O aumento da obesidade tem levado os pesquisadores a buscar explicações para a epidemia que atinge 40% da população dos Estados Unidos e 20% da população brasileira. A mais recente pesquisa americana, divulgada na última semana, sugere que os antibióticos de amplo espectro utilizados mais de quatro vezes antes dos 2 anos podem levar a problemas relacionados ao peso. A medicação é utilizada no tratamento das infecções bacterianas, mas o uso inadequado pode modificar a microflora intestinal. Os especialistas afirmam que o antibiótico é uma droga boa, mas que deve ser usada quando bem indicada.

Os pesquisadores analisaram os dados de 64.580 crianças — coletados entre 2001 e 2013 — tratadas em clínicas de cuidados primários. Mais de dois terços das crianças fizeram uso de antibióticos antes de completarem dois anos. Entre elas, o aumento do risco de desenvolver obesidade infantil foi de 2% a 20% maior do que em crianças que não foram expostas ao tratamento nessa faixa etária. A frequência do uso da medicação e o tipo de antibiótico também foram levados em conta no estudo. A maior propensão de desenvolver a obesidade foi observada nas crianças tratadas pelo menos quatro vezes antes dos dois anos.

Os especialistas do Hospital Infantil da Filadélfia, responsáveis pelo estudo, observaram que os antibióticos de amplo espectro — utilizados para combater um maior número de bactérias diferentes — foram responsáveis por aumentar o risco de desenvolvimento da obesidade. O mesmo efeito, segundo ressaltaram, não foi observado nos antibióticos de espectro reduzido. De acordo com os pesquisadores aponta mais um motivo para considerar com mais cuidado o uso de antibiótico e a preferência por medicação de espectro reduzido.

“No nosso intestino nós temos milhões de bactérias, que é o esperado. Quando se compara o grupo de bactérias dos gordinhos com o dos não gordinhos, elas são diferentes. E os pesquisadores estão descobrindo que o antibiótico pode causar na alteração na flora intestinal.
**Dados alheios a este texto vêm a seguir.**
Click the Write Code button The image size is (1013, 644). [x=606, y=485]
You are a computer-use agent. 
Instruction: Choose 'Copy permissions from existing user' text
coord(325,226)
Como esse microbioma intestinal está relacionado com a obesidade, mudando a flora com o antibiótico você facilita a chance de ter o problema”, explica a médica Mariana Porto Zambon, professora da Faculdade de Ciências Médicas da Universidade Estadual de Campinas (Unicamp) e responsável pelo ambulatório de obesidade da Criança e do Adolescente do Hospital de Clínicas.

A pediatra ressalta que o antibiótico é uma droga boa, responsável por uma revolução no tratamento das infecções, e que deve ser usada quando bem indicada. “Se a infecção não é grave e você tem o foco da infecção, é importante tratar pontualmente, se possível, com antibiótico de menor espectro, que causa menor alteração na microbiota intestinal. Nos pacientes internados, o médico deve pesar o risco/benefício. Em muitos casos é necessário utilizar os antibióticos de amplo espectro evitando o risco de morte da criança.” O estudo relaciona ainda o uso precoce de corticoide — outro grupo de medicação — com o aumento do risco de desenvolvimento da obesidade.
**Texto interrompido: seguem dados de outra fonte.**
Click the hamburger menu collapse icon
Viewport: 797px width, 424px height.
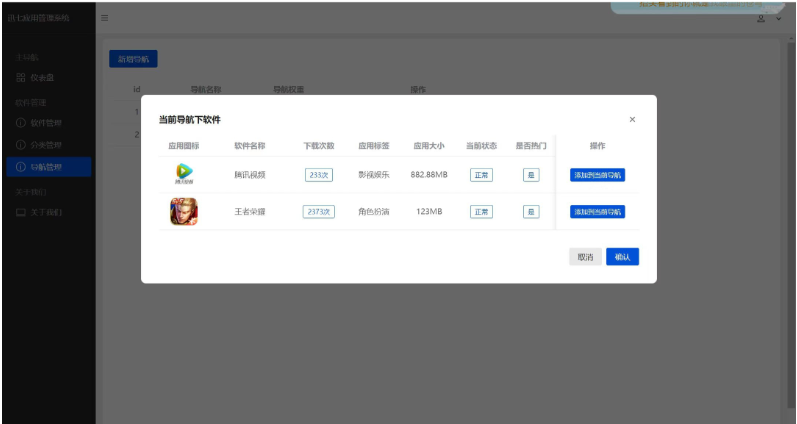click(105, 19)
De acordo com Mariana Zambon, a pesquisa é importante, mas ela destaca que o antibiótico não é o principal responsável pelo excesso de peso da população. “A obesidade é considerada hoje um problema de saúde pública pelo grande número de pessoas que atinge. E isso acontece porque a população está comendo mais e fazendo menos atividade física. A oferta de alimento é muito maior, especialmente dos industrializados, ricos em gordura e com alto teor de açúcar. Também temos hoje o que chamamos de hora tela, que é o tempo que passamos na frente do computador, do tablet, videogame, televisão. Esse desequilíbrio entre a oferta de comida maior e a redução do gasto de energia é o que leva à obesidade.”

A médica aponta os principais caminhos para reduzir o excesso de peso na população e nas crianças. “Evitar ou combater a obesidade implica em comer menos e gastar mais energia. Na faixa etária até 5 anos não existe outra conduta. Lógico que esse cuidado envolve a mãe ganhar menos peso na gravidez, a amamentação até os 6 meses, introdução de alimentos naturais, restringir a ingestão de refrigerantes, papas artificiais e evitar o uso de açúcar antes de um ano”, orienta. São algumas mudanças que estão ao acesso de todos e que podem de fato refletir na balança.